Homely, « familier ». C’est le mot d’ordre lancé par Peter Jackson à ses directeurs artistiques pour concevoir le look de la petite ville d’Hobbitbourg dans Le Seigneur des anneaux. Et c’est l’expression la plus appropriée pour définir l’esprit d’Animal crossing. Un environnement familier avec beaucoup de verdure, de l’herbe, des arbres, des rivières, des petites maisons campagnardes. Un environnement « familier » peuplé de gens sympas. C’était ça Animal crossing, une tranche de vie campagnarde au ralenti ou plutôt en temps réel. Sans enjeu. Sans fin.
Pour qui a rêvé d’une suite à ce concept, sa version portable, Wild world, se révèle forcément déceptive. Que voulez vous… Animal crossing était une expérience à ce point personnelle qu’il était impossible de ne pas se faire une idée précise de son évolution. Le premier mérite de ce Wild world est de réussir à grandir sans se trahir. La première surprise est sans doute que l’amitié zoo-anthropophile n’est plus véritablement au centre de l’expérience. Les animaux-villageois ont maintenant des activités, des centres d’intérêts. Mieux, ils ont gagné en spontanéité. Ils balancent des ragots sur leurs proches, s’aiment, se détestent. Ils dialoguent entre eux, changent de mobilier. Paradoxalement le joueur se sent pourtant moins attaché à ses voisins. Une frontière invisible s’est dressée : la faute aux concepteurs qui ont voulu mettre la relation humain / humain au centre de l’expérience. Animal crossing sur GameCube était un MMORPG offline pour no-life qui s’assume. Animal crossing wild world est un RPG online et massivement intimiste qui dynamite le contrat social. Malgré un système de « code ami », personne n’est désormais à l’abri de voir un fou débarquer dans son village, la hache à la main, et raser son havre de paix. Peu à peu se développent des villages à « entrée payante », le cours du navet (sur lequel on peut boursicoter) changeant d’un endroit à un autre, les propriétaires de village où le navet se rachète cher exigent un pourcentage des bénéfices. Pire, les clochettes, la monnaie locale, commencent à s’échanger contre de vrais dollars (comptez dix dollars contre 1 million de clochettes). Quelques menus dérapages qui ne doivent pas occulter l’essentiel : Animal crossing online est une expérience multi-joueur drôle, unique et stupide. En visite, on fait du shopping, on discute avec quelques autochtones, on arrache quelques fruits et puis on inspecte la demeure de l’hôte.

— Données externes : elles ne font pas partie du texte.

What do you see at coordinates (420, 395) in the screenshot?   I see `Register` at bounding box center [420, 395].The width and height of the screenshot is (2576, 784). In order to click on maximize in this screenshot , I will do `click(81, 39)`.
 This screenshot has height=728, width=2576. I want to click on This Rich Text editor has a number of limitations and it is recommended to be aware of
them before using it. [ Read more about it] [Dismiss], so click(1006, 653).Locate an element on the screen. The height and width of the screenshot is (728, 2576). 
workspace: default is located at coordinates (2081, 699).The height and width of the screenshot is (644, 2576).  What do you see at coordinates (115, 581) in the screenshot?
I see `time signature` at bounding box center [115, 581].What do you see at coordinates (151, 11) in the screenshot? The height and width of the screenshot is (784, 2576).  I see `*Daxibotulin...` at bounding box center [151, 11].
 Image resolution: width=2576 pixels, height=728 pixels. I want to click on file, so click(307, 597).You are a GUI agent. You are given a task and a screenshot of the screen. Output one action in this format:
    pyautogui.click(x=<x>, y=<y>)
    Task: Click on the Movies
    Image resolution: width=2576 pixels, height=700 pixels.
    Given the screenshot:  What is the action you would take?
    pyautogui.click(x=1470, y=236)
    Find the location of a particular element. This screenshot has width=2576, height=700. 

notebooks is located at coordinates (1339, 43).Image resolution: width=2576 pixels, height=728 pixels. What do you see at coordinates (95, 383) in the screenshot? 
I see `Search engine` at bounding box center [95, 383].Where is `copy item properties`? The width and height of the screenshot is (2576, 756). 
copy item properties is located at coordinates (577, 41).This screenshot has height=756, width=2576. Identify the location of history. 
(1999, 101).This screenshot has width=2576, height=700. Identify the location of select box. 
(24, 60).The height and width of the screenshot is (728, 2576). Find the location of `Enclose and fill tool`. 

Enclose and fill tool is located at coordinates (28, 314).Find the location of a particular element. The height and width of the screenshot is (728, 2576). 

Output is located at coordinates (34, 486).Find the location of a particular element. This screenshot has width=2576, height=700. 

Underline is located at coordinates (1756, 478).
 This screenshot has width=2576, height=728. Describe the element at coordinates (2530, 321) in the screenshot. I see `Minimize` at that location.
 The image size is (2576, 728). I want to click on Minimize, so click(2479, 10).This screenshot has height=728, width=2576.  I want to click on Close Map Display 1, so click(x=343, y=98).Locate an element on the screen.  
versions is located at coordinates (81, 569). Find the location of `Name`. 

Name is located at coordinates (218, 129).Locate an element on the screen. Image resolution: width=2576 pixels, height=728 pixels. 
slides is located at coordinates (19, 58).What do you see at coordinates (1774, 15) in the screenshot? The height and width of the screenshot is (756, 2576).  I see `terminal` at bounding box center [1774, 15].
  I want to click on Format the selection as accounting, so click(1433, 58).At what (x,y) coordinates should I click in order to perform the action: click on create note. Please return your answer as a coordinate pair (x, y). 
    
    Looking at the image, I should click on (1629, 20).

On regarde avec envie ses bibelots -mais où donc a-t-il trouvé cette borne d’arcade ?- et on propose timidement à son ami de passer chez soi.
C’est toujours déroutant de s’apercevoir que les autres s’émerveillent autant que soi des possibilités offertes par Animal crossing. En tant que joueurs, nous n’avons tout simplement pas été éduqués pour participer à des jeux en ligne où l’on glanderait en s’échangeant des tee-shirts et des fruits. C’est ce qui explique le manque d’inspiration temporaire des premiers touristes en ligne. Car soyons clairs, les possibilités d’interaction online entre joueurs sont définitivement énormes (faire du théâtre, organiser une récolte, concours de pêche, exposition picturale…). Que reste-il au joueur ne voulant pas se connecter ? Un environnement « familier ». A l’instar des Sims, cette nouvelle version d’Animal crossing ne fait que rendre plus cohérente sa réalité et moins visibles ses mécanismes. Ses nouveautés sont drôles, inutiles, gratuites et émouvantes. Tandis que sa base ne change pas. C’est à la fois un regret et un aveu passionné. La neige n’a pas changé, les arbres n’ont pas changés, la mer chante la même marée. J’ai emménagé dans un autre village et c’est toujours chez moi.